Print exactly the lines from the one that contains "Task: Click the print settings pencil icon" through the final line of the entries below, both included, and nothing else; omit the pictures.

[Screenshot grounding data]
↓↓↓

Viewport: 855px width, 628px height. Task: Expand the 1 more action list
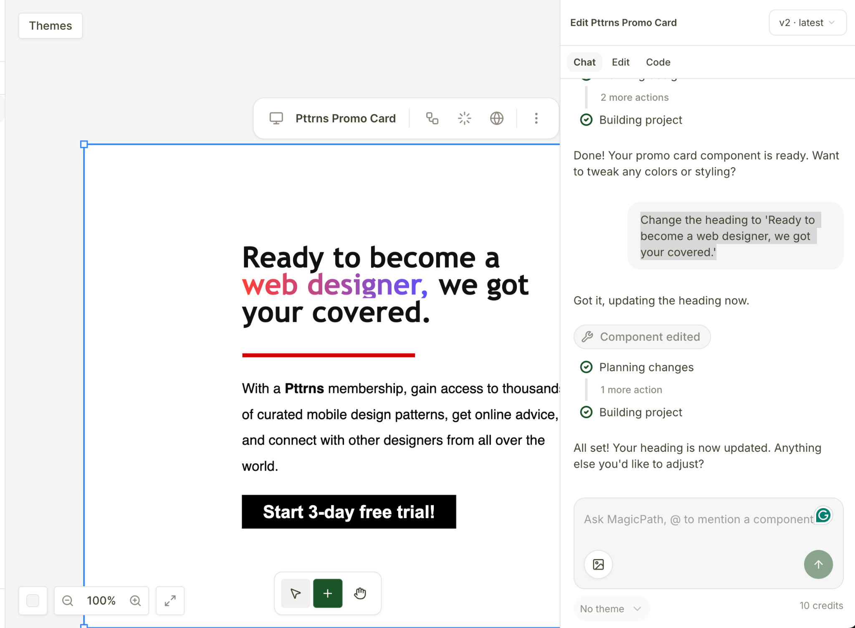click(x=631, y=390)
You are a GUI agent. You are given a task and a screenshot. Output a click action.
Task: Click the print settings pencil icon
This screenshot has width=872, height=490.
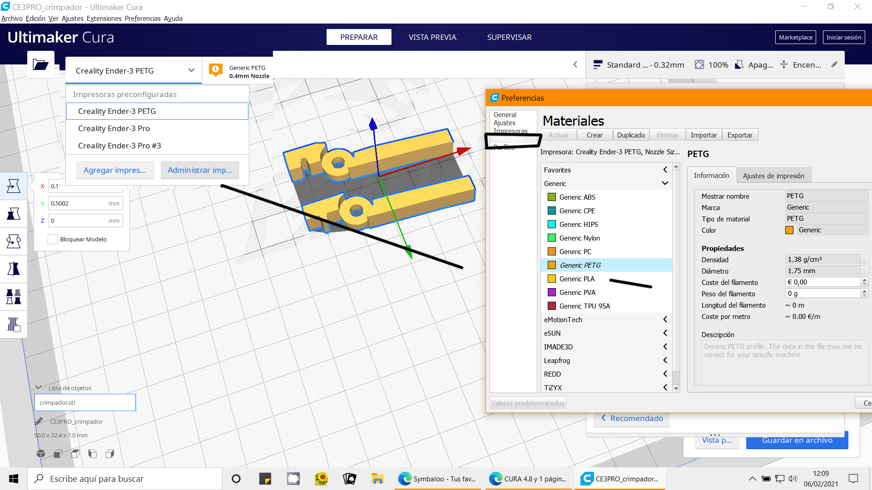click(x=834, y=65)
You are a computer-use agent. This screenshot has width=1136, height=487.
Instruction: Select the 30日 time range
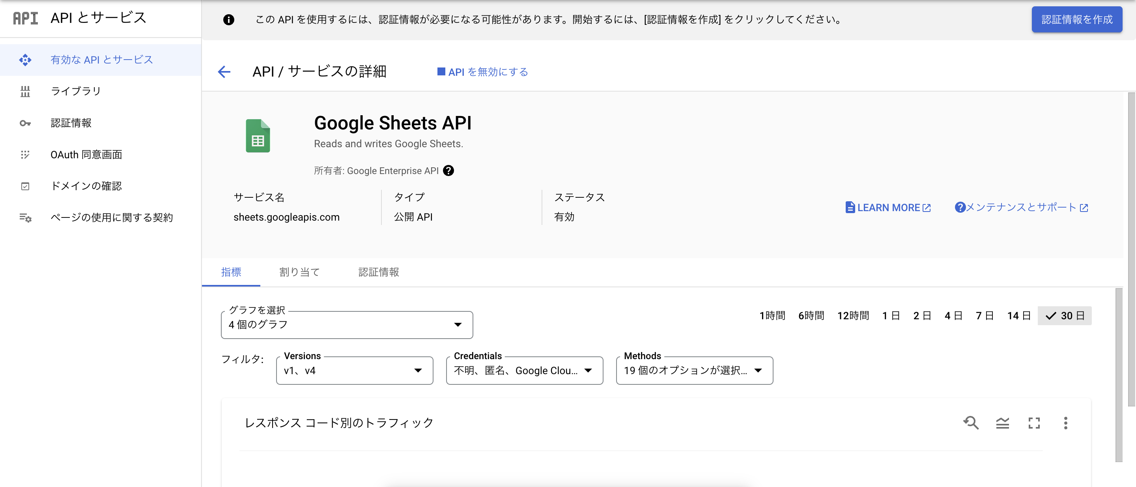tap(1065, 315)
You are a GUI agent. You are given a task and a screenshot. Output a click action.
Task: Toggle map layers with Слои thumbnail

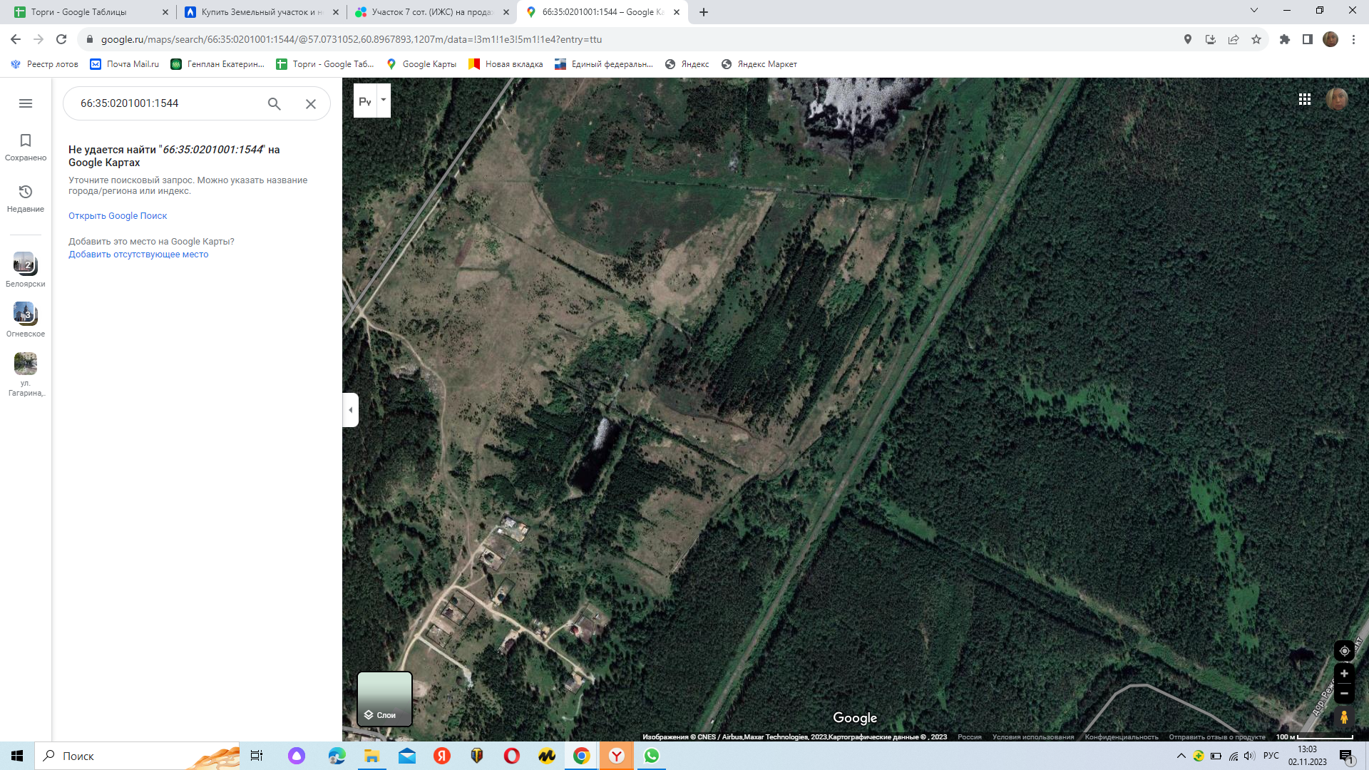(384, 699)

↑↑↑

• Exercise response
Task: Click the print settings pencil icon
This screenshot has width=872, height=490.
click(x=834, y=65)
You are a computer-use agent. This screenshot has width=1136, height=487.
Instruction: Select the 30日 time range
tap(1065, 315)
You are a GUI agent. You are given a task and a screenshot. Output a click action.
Task: Toggle map layers with Слои thumbnail

(384, 699)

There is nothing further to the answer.